» THE PROBLEM: From the first line of the data below through the line bearing "The height and", reproduce each line exactly; do not include pictures.
SOURCE MATERIAL START
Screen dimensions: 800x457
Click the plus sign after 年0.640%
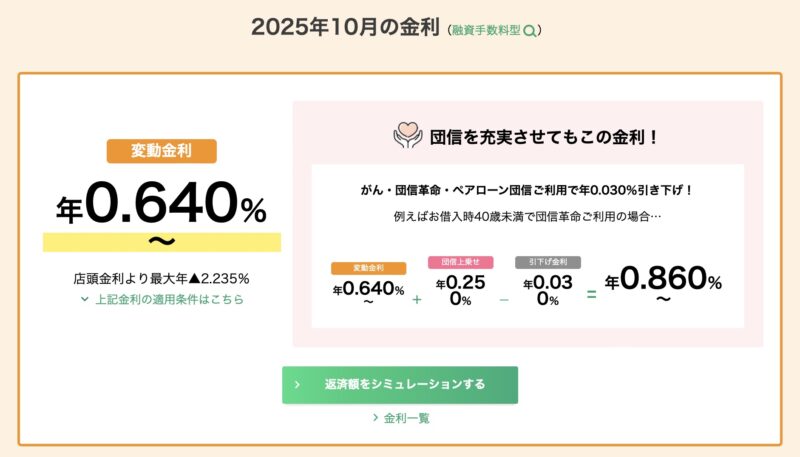click(416, 298)
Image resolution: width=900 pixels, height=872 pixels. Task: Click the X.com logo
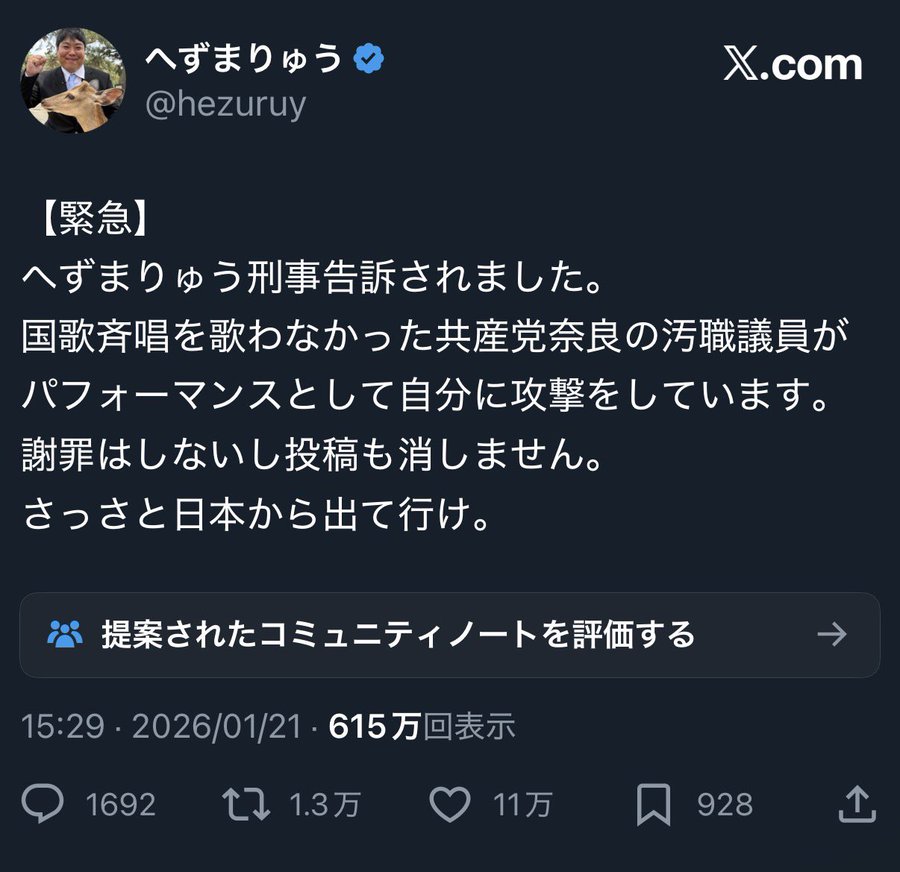coord(792,65)
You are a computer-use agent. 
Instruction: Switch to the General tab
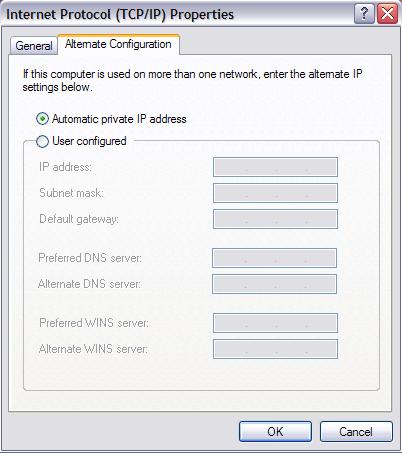(34, 45)
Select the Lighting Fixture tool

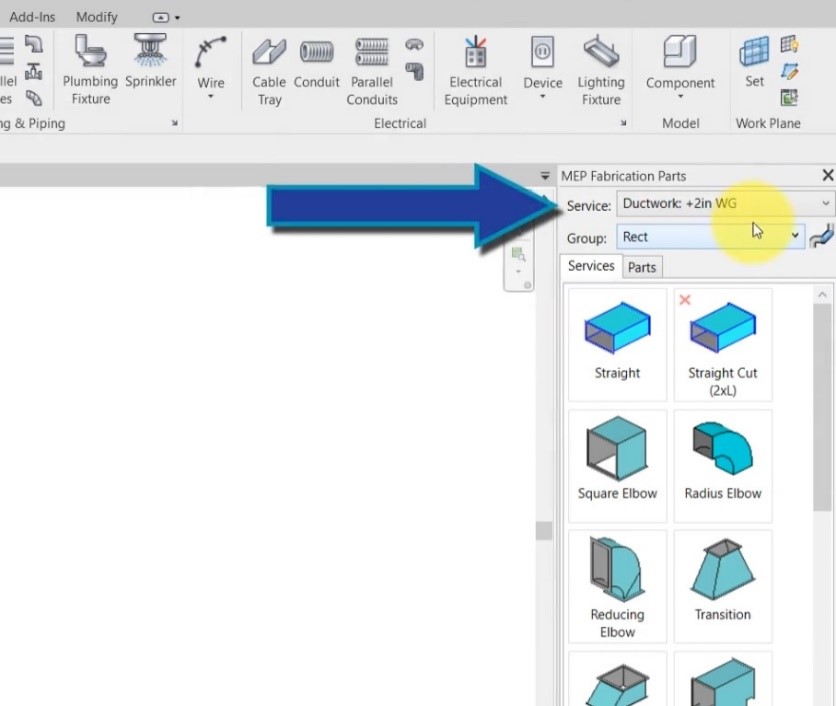coord(600,67)
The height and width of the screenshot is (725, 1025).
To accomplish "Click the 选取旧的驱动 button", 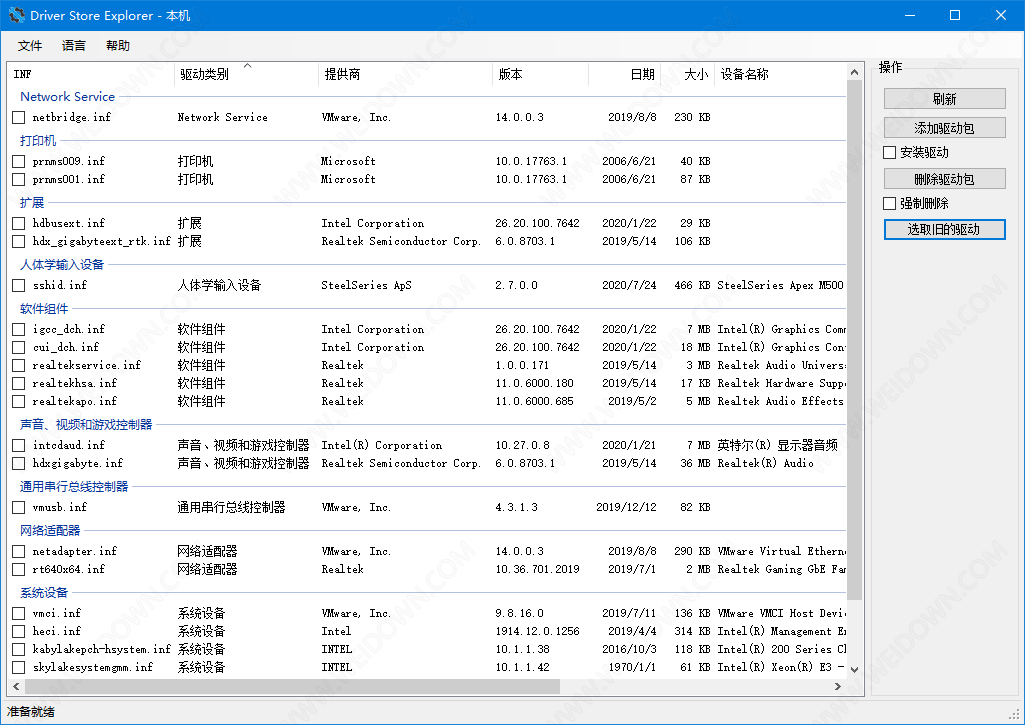I will pos(944,230).
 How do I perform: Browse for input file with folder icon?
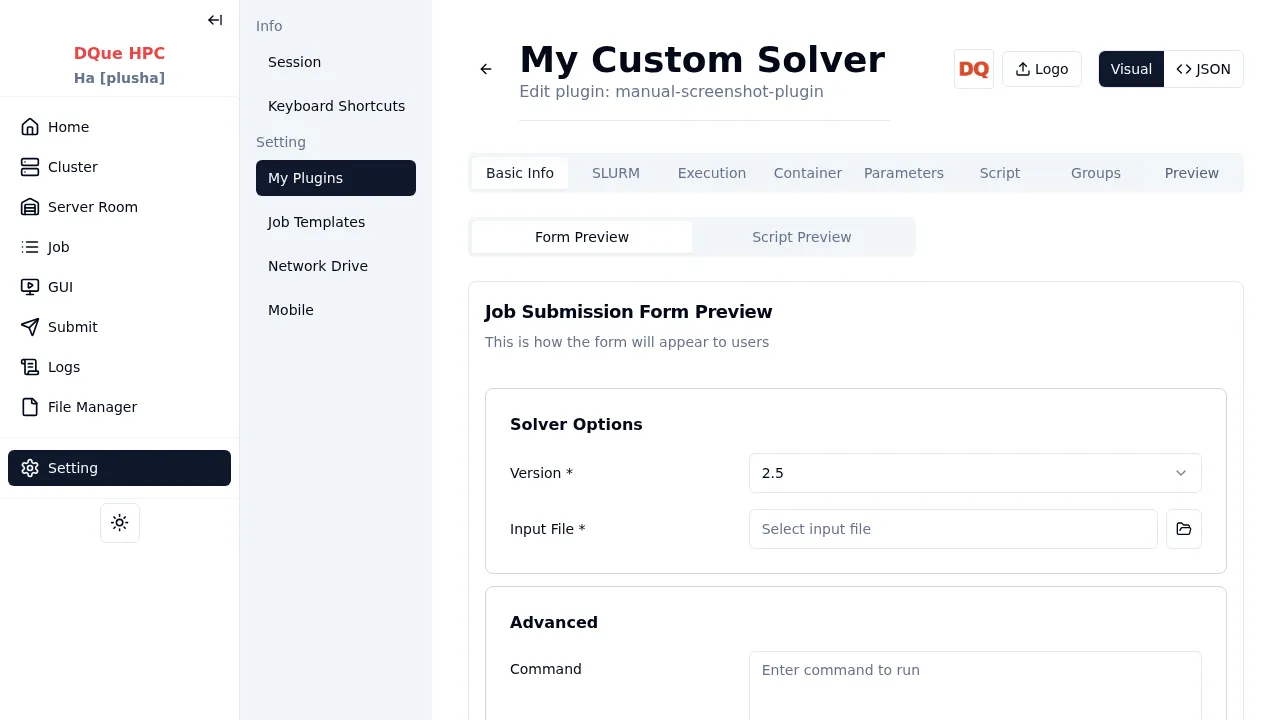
SOURCE MATERIAL END
» TASK RESPONSE:
Screen dimensions: 800x457
Click the plus sign after 年0.640%
click(416, 298)
Image resolution: width=900 pixels, height=872 pixels. Task: Click the X.com logo
coord(792,65)
You are a computer-use agent. 
Instruction: Switch to the General tab
(34, 45)
Select the Lighting Fixture tool

coord(600,67)
The height and width of the screenshot is (725, 1025).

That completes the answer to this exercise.